UC San Diego Moores Cancer Center Industry Relations

2017 IO Featured Talks » Natural Killer Cell Therapies for Treatment of Refractory Malignancies

Natural Killer Cell Therapies for Treatment of Refractory Malignancies

Dan Kaufman, MD, PhD
UC San Diego Moores Cancer Center

Part 1

Part 2

Dan Kaufman, MD, PhD
Professor of Medicine, Division of Regenerative Medicine
Director of Cell Therapy Program
UC San Diego Moores Cancer Center

Dr. Kaufman is a native of the Twin Cities. He did undergraduate work at Stanford University and then completed an MD and PhD (Immunology) at the Mayo Medical School and Mayo Graduate School in Rochester, MN. He then completed both residency training in Internal Medicine and fellowship training in Hematology at the University of Wisconsin-Madison. Dr. Kaufman joined the faculty at University of Minnesota in 2002 and rose in the ranks to become a Professor of Medicine in the Division of Hematology, Oncology, and Transplantation and Associate Director the Stem Cell Institute. In 2016, Dr. Kaufman moved to UCSD to be a Professor in Department of Medicine, Division of Regenerative Medicine and Director of the Cell Therapy program.

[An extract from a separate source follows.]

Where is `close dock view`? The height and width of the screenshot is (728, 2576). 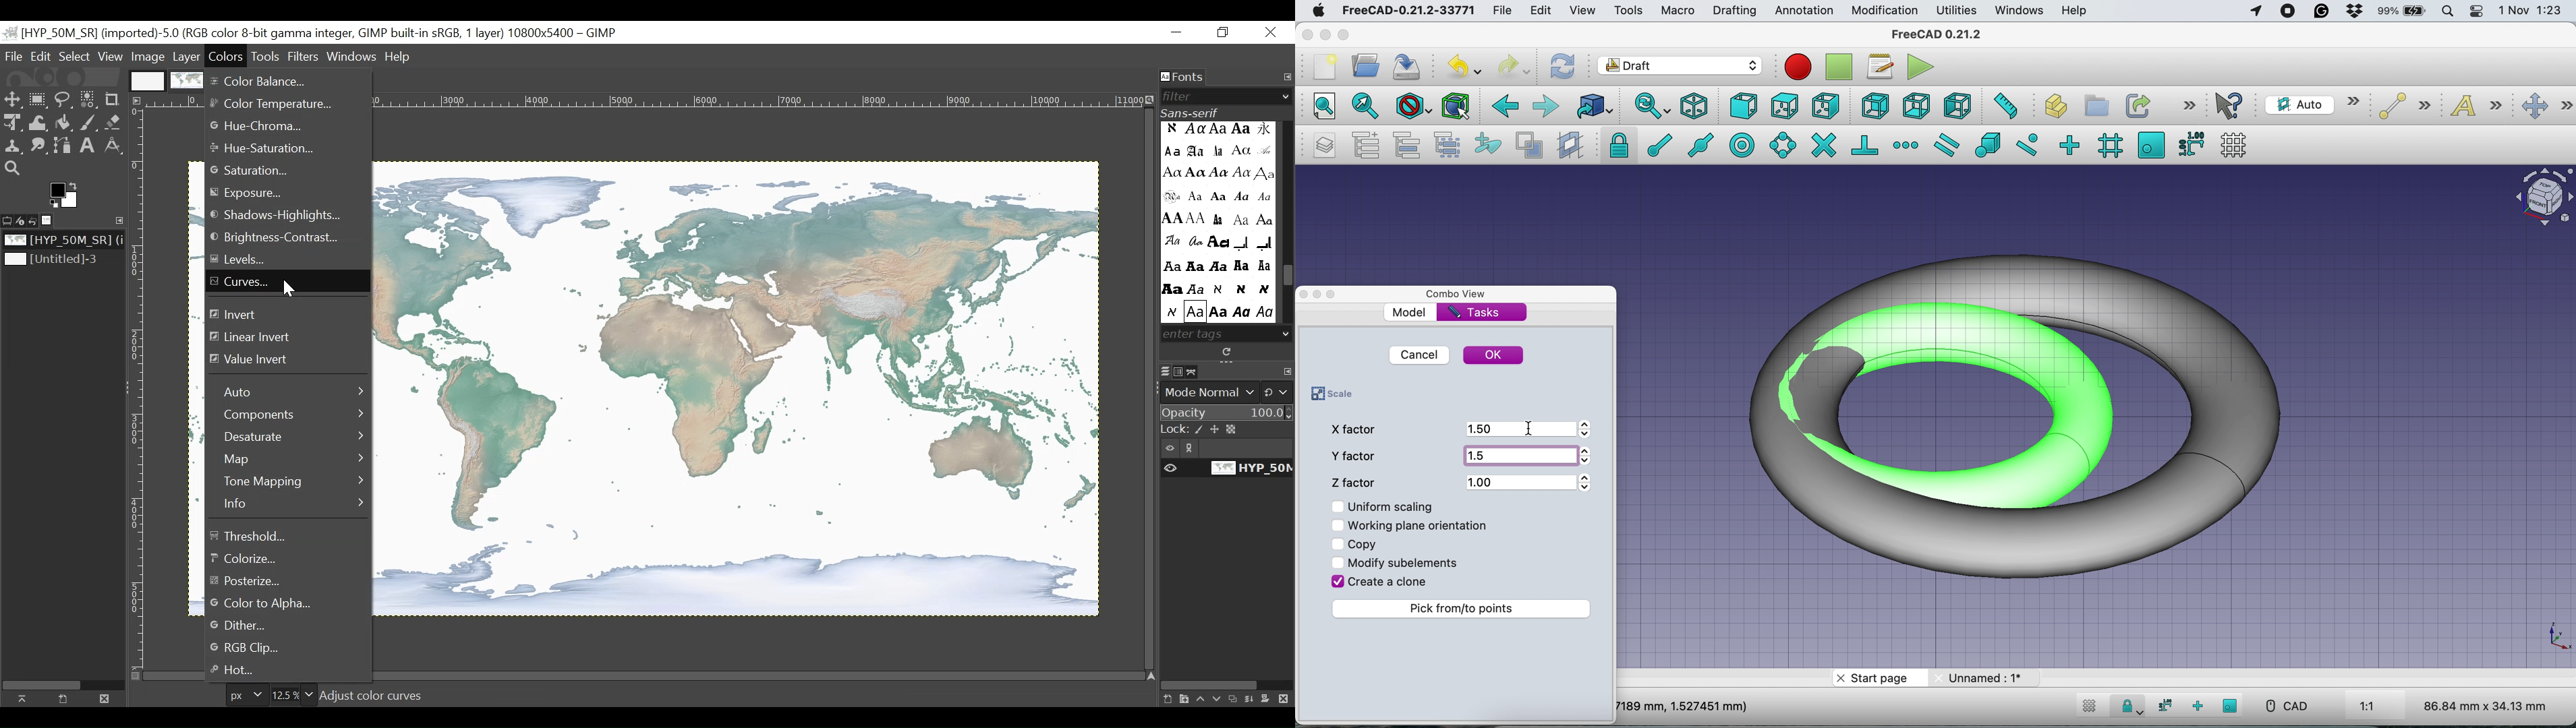
close dock view is located at coordinates (1303, 294).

Dr. Kaufman provides clinical care for patients with hematological malignancies, with special interest in blood and marrow transplantation (BMT). Research in the Kaufman lab uses human pluripotent stem cells to understand the development of blood cells and related mesodermal cell populations. Specific projects investigate development of distinct cell populations from human embryonic stem cells (hESCs) and induced pluripotent stem cells (iPSCs), including: hematopoietic stem/progenitor cells, lymphocytes, endothelial cells, cardio-vascular progenitor cells, and osteogenic (bone forming) cells. Recent studies have demonstrated the ability to use hESC and iPSC-derived natural killer (NK) cells to kill diverse types of human cancer cells both in vitro and in vivo. Current efforts are focused on enhancing anti-tumor activity of the hESC/iPSC-derived NK cells by expression of novel chimeric antigen receptors, stabilized expression of CD16, and other strategies. A key goal is to now advance this work to use human pluripotent stem cells as a resource for new clinical applications for treatment of relapsed/refractory cancers- both hematologic malignancies and solid tumors.